[Opening Exercise material section]

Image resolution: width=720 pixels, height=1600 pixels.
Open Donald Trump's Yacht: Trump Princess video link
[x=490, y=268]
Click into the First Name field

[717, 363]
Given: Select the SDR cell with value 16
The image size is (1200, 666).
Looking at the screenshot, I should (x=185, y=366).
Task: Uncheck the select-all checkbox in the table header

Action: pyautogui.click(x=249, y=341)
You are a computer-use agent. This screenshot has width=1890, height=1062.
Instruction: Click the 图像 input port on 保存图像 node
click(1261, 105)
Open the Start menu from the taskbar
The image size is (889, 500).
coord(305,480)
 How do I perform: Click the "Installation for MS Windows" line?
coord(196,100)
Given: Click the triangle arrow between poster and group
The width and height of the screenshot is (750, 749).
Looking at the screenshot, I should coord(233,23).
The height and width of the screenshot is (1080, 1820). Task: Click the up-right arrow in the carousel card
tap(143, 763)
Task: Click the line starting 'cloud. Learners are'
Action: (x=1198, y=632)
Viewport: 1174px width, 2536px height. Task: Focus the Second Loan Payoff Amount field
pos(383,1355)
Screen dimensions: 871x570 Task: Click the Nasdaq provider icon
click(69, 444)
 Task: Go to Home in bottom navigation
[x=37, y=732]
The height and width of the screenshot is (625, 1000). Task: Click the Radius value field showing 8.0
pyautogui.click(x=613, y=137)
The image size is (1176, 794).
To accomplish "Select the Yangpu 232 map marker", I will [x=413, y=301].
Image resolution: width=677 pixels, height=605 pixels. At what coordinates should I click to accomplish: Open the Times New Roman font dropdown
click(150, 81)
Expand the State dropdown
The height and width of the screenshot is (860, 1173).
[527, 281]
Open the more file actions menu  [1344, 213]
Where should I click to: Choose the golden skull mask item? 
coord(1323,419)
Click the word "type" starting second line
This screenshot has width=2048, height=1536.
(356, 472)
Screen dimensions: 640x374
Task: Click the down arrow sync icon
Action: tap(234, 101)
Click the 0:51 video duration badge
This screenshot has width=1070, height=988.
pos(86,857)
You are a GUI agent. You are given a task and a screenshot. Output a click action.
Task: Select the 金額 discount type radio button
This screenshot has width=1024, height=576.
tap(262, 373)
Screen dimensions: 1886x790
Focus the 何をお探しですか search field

[Closing Exercise material section]

→ What needs to be done
Output the listing verbatim through the "Open the more" line.

→ Solution for this task
Image resolution: width=720 pixels, height=1600 pixels.
Open Donald Trump's Yacht: Trump Princess video link
[x=490, y=268]
Click into the First Name field

[717, 363]
Given: Select the SDR cell with value 16
The image size is (1200, 666).
Looking at the screenshot, I should (x=185, y=366).
Task: Uncheck the select-all checkbox in the table header

Action: pyautogui.click(x=249, y=341)
You are a computer-use agent. This screenshot has width=1890, height=1062.
Instruction: Click the 图像 input port on 保存图像 node
click(1261, 105)
Open the Start menu from the taskbar
The image size is (889, 500).
coord(305,480)
 How do I perform: Click the "Installation for MS Windows" line?
coord(196,100)
Given: Click the triangle arrow between poster and group
The width and height of the screenshot is (750, 749).
Looking at the screenshot, I should coord(233,23).
The height and width of the screenshot is (1080, 1820). Task: Click the up-right arrow in the carousel card
tap(143, 763)
Task: Click the line starting 'cloud. Learners are'
Action: (x=1198, y=632)
Viewport: 1174px width, 2536px height. Task: Focus the Second Loan Payoff Amount field
pos(383,1355)
Screen dimensions: 871x570 Task: Click the Nasdaq provider icon
click(69, 444)
 Task: Go to Home in bottom navigation
[x=37, y=732]
The height and width of the screenshot is (625, 1000). Task: Click the Radius value field showing 8.0
pyautogui.click(x=613, y=137)
The image size is (1176, 794).
To accomplish "Select the Yangpu 232 map marker", I will [x=413, y=301].
Image resolution: width=677 pixels, height=605 pixels. At what coordinates should I click to accomplish: Open the Times New Roman font dropdown
click(150, 81)
Expand the State dropdown
The height and width of the screenshot is (860, 1173).
[527, 281]
Open the more file actions menu  [1344, 213]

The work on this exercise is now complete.